Please leave out pictures and print exactly the lines from the one that has "1495x602 pixels. How" through the last line of the material below.

◆ ◆ ◆

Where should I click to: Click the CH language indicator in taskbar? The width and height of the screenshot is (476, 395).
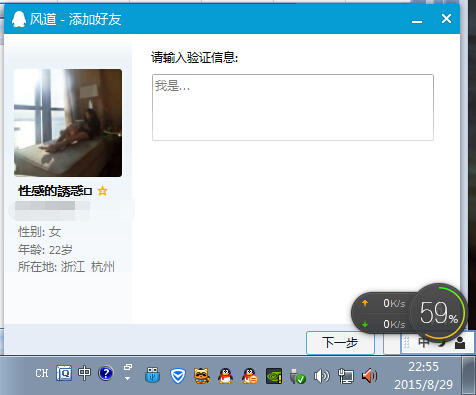[42, 373]
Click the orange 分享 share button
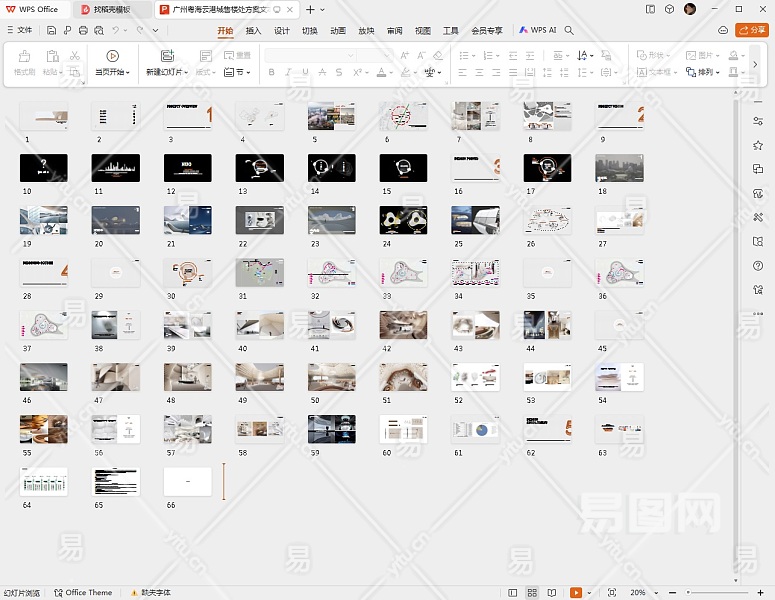 (752, 30)
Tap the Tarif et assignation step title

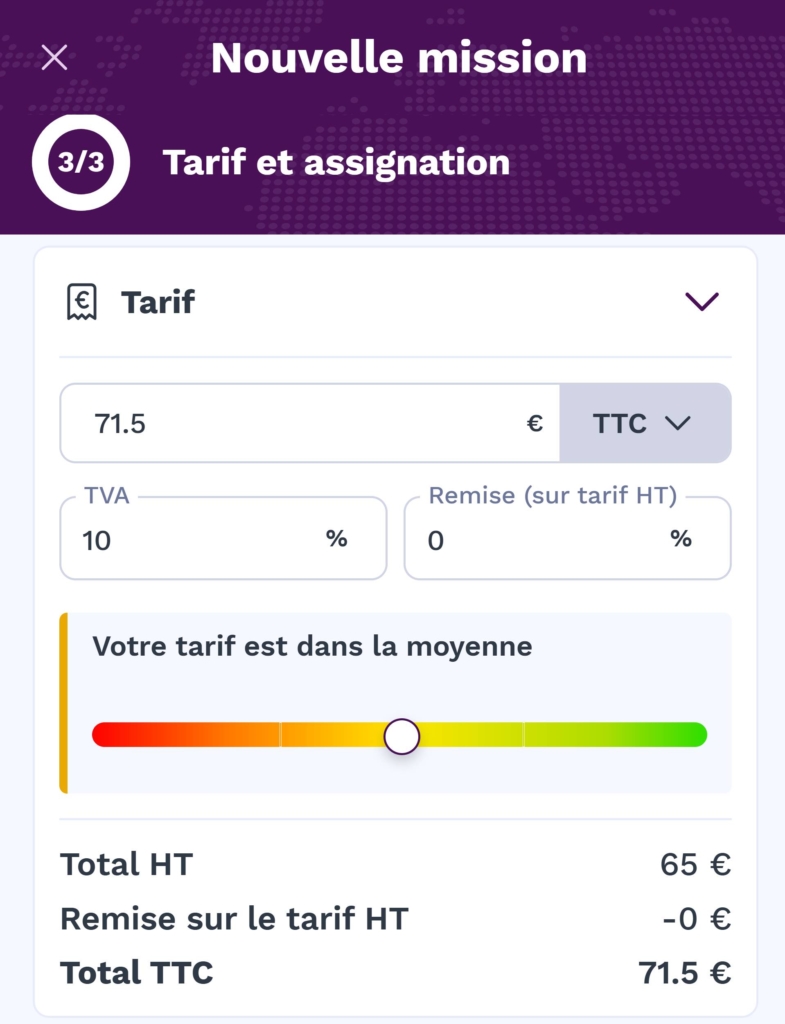coord(336,163)
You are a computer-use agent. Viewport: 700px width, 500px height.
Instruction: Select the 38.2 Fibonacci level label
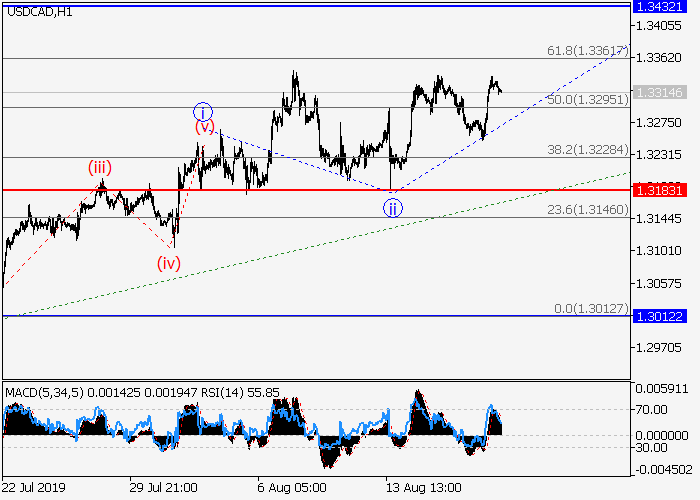586,149
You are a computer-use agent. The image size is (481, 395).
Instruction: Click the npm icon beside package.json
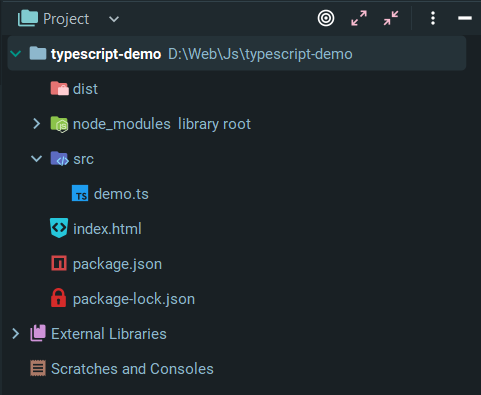coord(59,263)
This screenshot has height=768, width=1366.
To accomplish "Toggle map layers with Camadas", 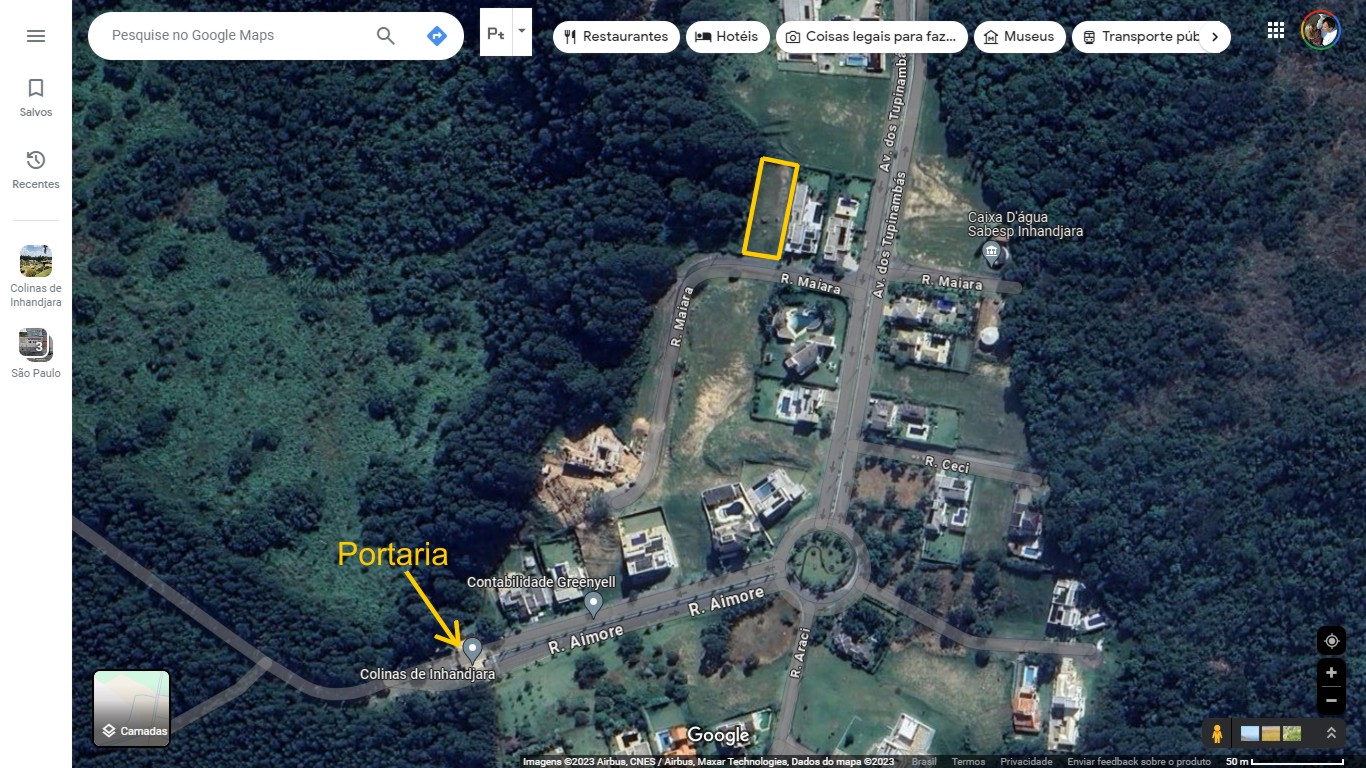I will tap(132, 709).
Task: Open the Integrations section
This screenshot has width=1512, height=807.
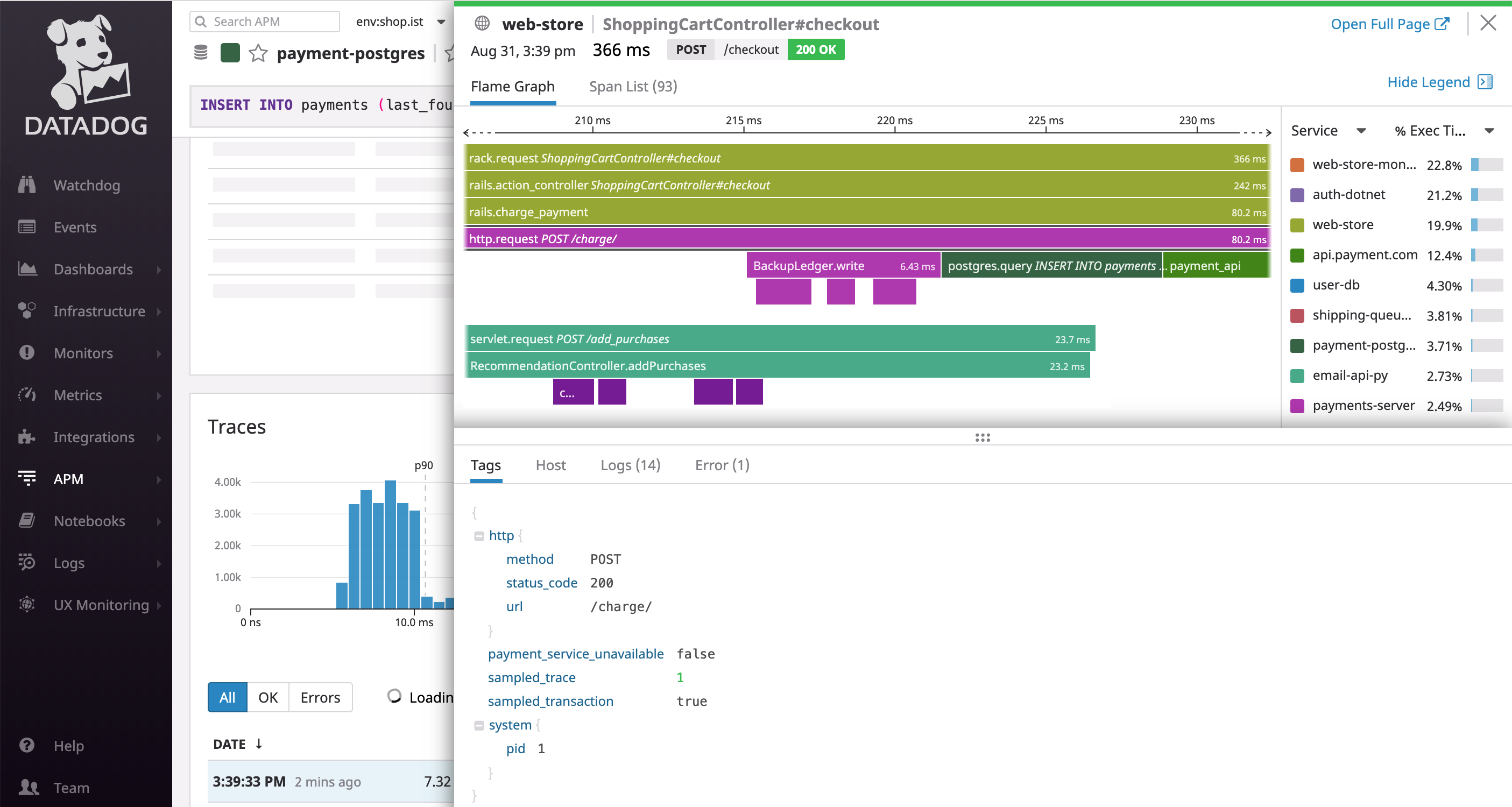Action: pos(89,437)
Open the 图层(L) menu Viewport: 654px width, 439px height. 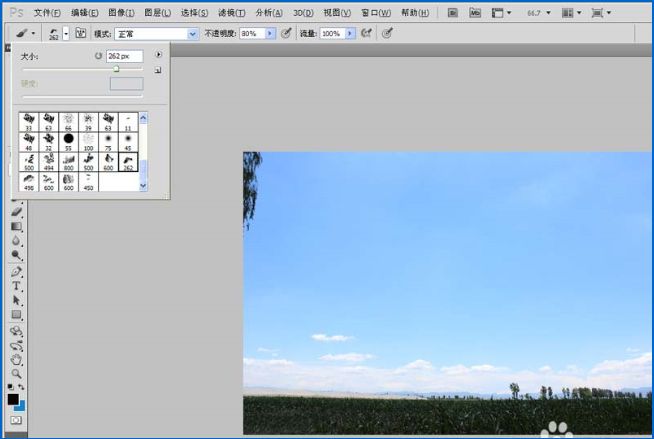157,13
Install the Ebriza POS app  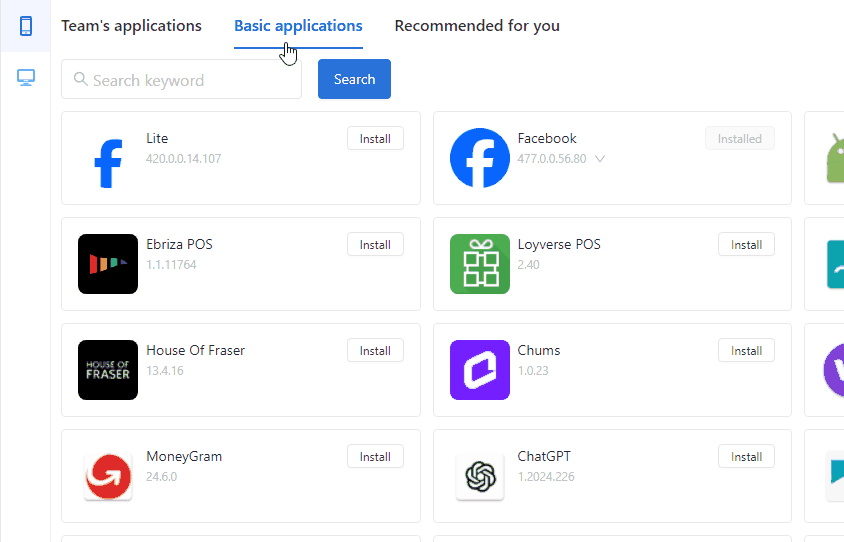(x=375, y=244)
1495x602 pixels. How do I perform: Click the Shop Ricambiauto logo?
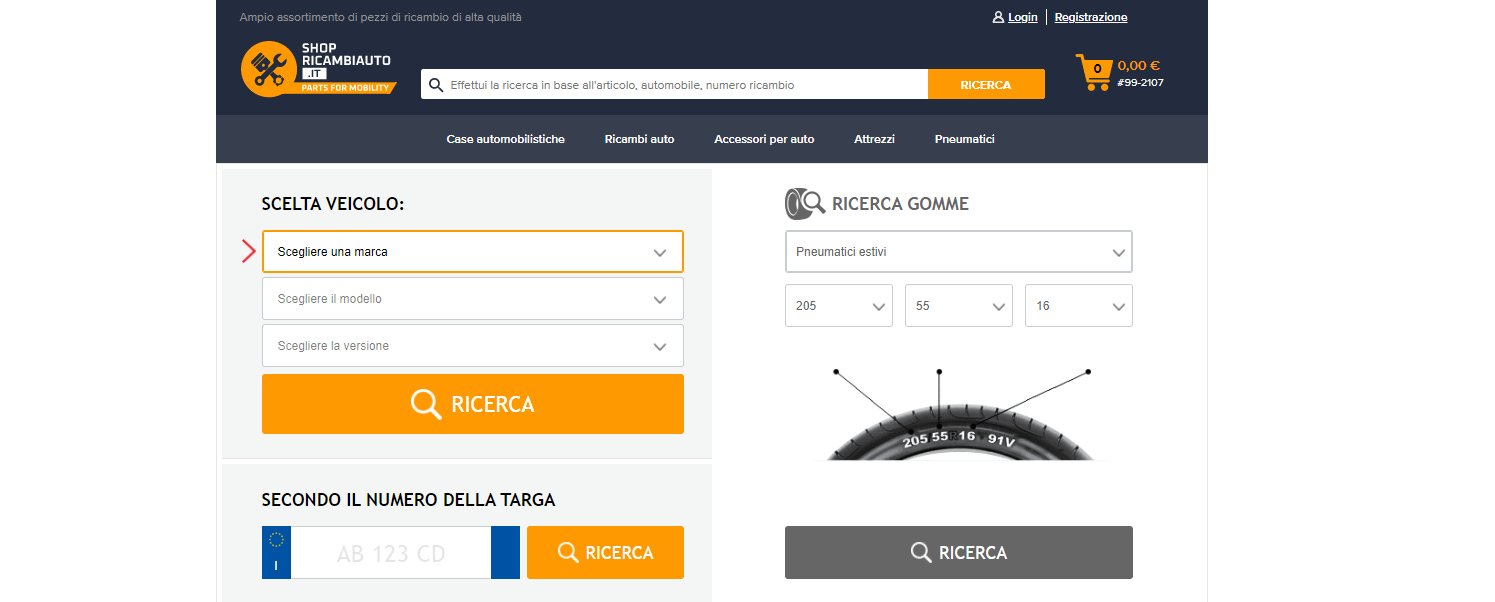pos(318,68)
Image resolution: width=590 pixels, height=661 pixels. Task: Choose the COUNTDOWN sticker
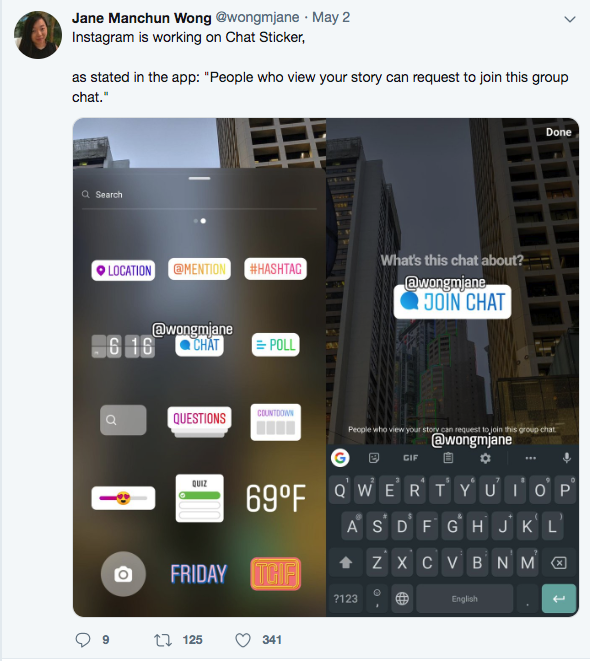coord(276,422)
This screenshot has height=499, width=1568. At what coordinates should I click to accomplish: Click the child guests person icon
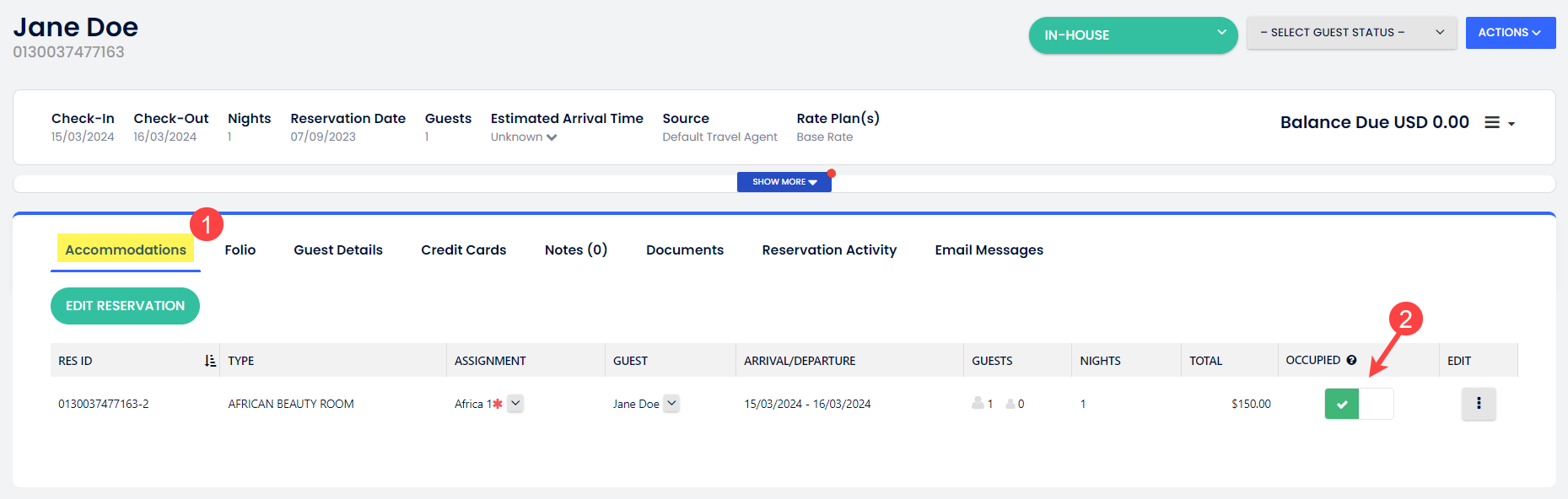point(1010,405)
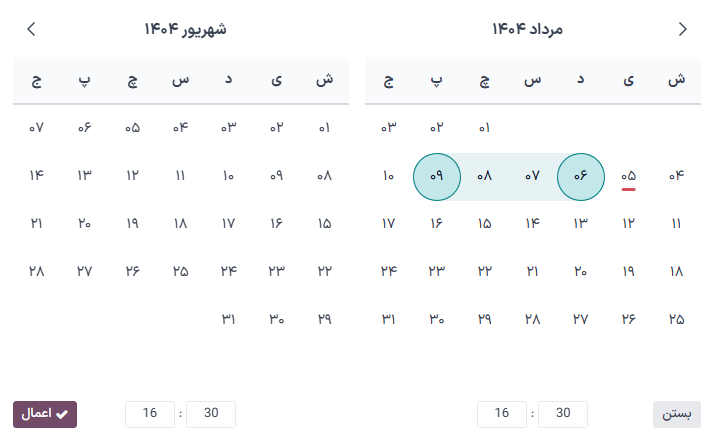Go to previous month with left chevron
Screen dimensions: 709x441
tap(31, 30)
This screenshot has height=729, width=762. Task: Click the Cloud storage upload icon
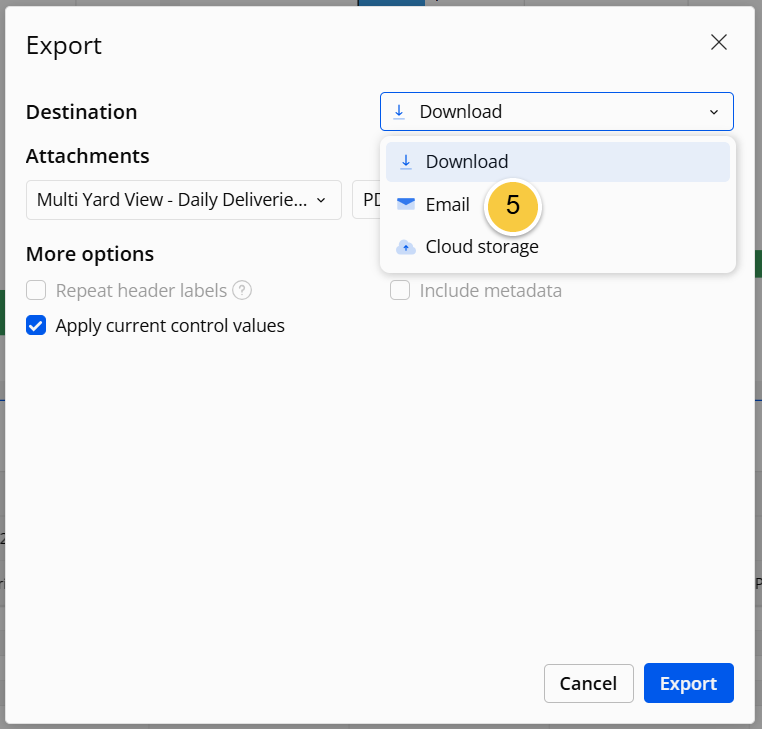pos(406,247)
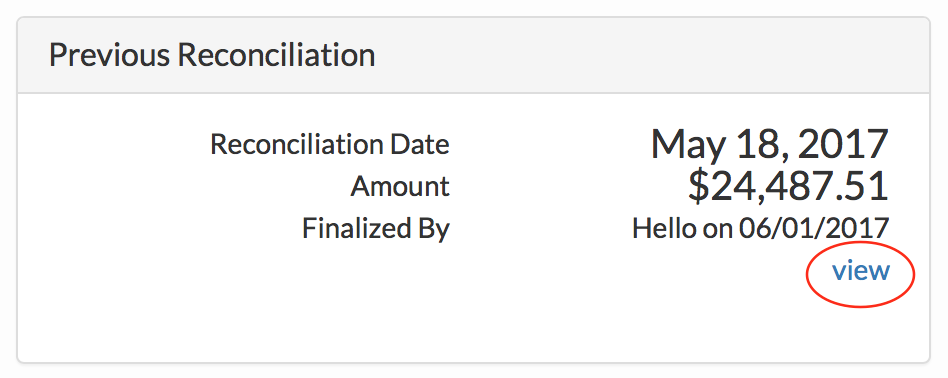Click the Hello on 06/01/2017 text

(760, 229)
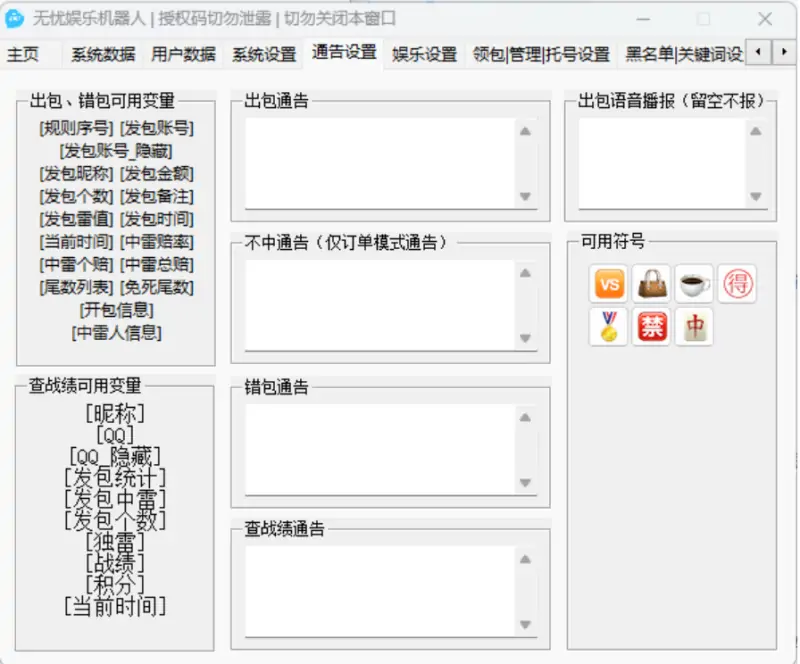Select the 中 mahjong tile symbol icon
The height and width of the screenshot is (664, 800).
pos(694,327)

◆ ◆ ◆

## ANSWER TO THIS PROBLEM
1495x602 pixels. How do I perform: Click the Shop Ricambiauto logo?
pos(318,68)
Image resolution: width=590 pixels, height=661 pixels. Task: Choose the COUNTDOWN sticker
coord(276,422)
This screenshot has height=499, width=1568. At what coordinates should I click to accomplish: Click the child guests person icon
point(1010,405)
Go to previous month with left chevron
Screen dimensions: 709x441
tap(31, 30)
This screenshot has height=729, width=762. Task: Click the Cloud storage upload icon
pos(406,247)
Click the Hello on 06/01/2017 text

(760, 229)
Select the 中 mahjong tile symbol icon
The height and width of the screenshot is (664, 800).
pos(694,327)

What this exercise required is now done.